Futenma residents rally Thursday in front of Fukuoka High Court in Naha, Okinawa, before the opening of an appeals case over aircraft noise at Marine Corps Air Station Futenma. (Chiyomi Sumida/Stars and Stripes)

NAHA, Okinawa — The Fukuoka High Court on Thursday heard the first arguments in separate appeals of a ruling on noise at Marine Corps Air Station Futenma.

In June, Naha District Court ordered the Tokyo government to pay 396 residents about $1.3 million for physical and mental damages caused by noise from the air station. However, the ruling dismissed residents’ demands to limit flight operations at the facility between 7 p.m. and 7 a.m., saying the Japanese government has no control over military operations at the air station.

Both residents and the government appealed.

"The lower court acknowledged the damage, but did nothing to mend it," Zenji Shimada, who now leads 392 plaintiffs, said before a three-judge panel at the Naha Branch of Fukuoka High Court.
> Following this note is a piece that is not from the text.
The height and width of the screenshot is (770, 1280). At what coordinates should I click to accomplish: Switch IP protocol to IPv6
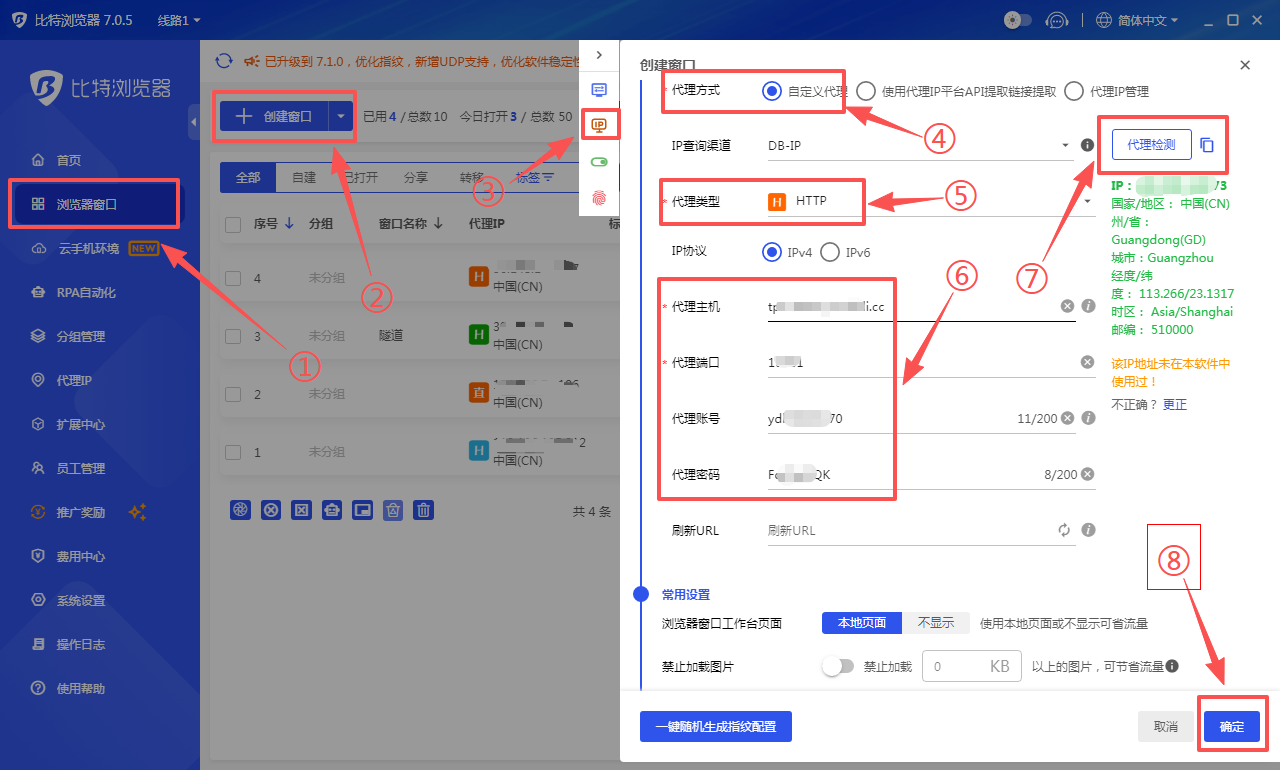tap(830, 252)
He said the compensation the court awarded — about $1 per day per person — was far from a solution and that the ruling was contradictory.

"We are not here to beg for money," he said. "What we seek is quiet nights, the dignity of humanity."
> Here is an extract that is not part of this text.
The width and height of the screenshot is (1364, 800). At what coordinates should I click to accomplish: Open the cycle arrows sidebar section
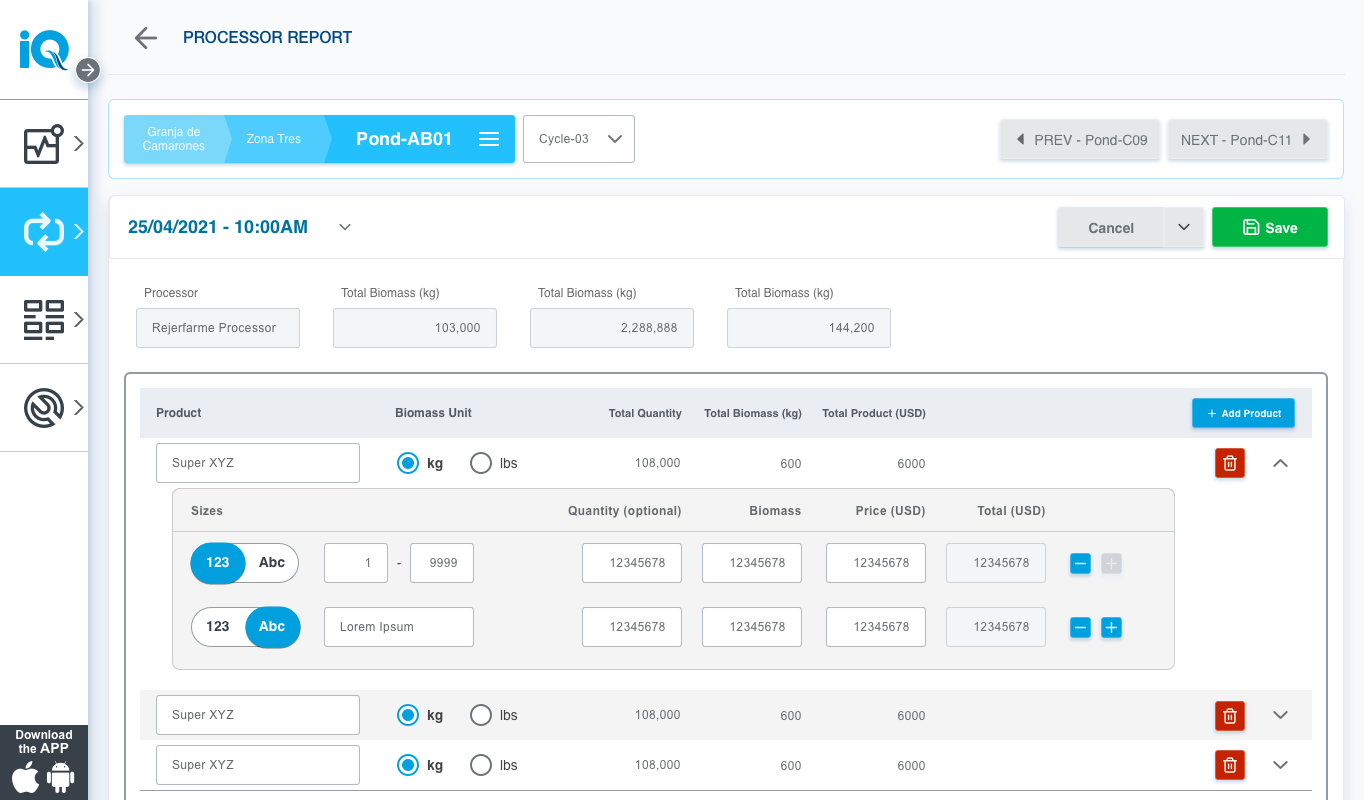point(44,232)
Meanwhile, lawyers representing the Tokyo government expressed dissatisfaction with the lower court’s decision to award the plaintiffs money.

"The majority of the aircraft assigned to the air station are helicopters," a lead lawyer for the government said.

Therefore, the court should consider that the areas affected by the noise are smaller than at other military bases with fighter jets, he said.

"Besides," he said, "in recent years, noise levels at the air station have been largely reduced."

He contended that many residents moved to the neighborhood despite knowing about the noise problem.

The air station is scheduled to be closed after a replacement facility with a V-shaped runway is built by 2014 in the lower area of Camp Schwab.

Japan’s Ministry of Defense earlier this month released findings from an environmental survey that sided with the government’s design for the planned airfield site. Ministry officials began briefing local communities about the survey results this week.

The next appeals hearing is scheduled for May 26.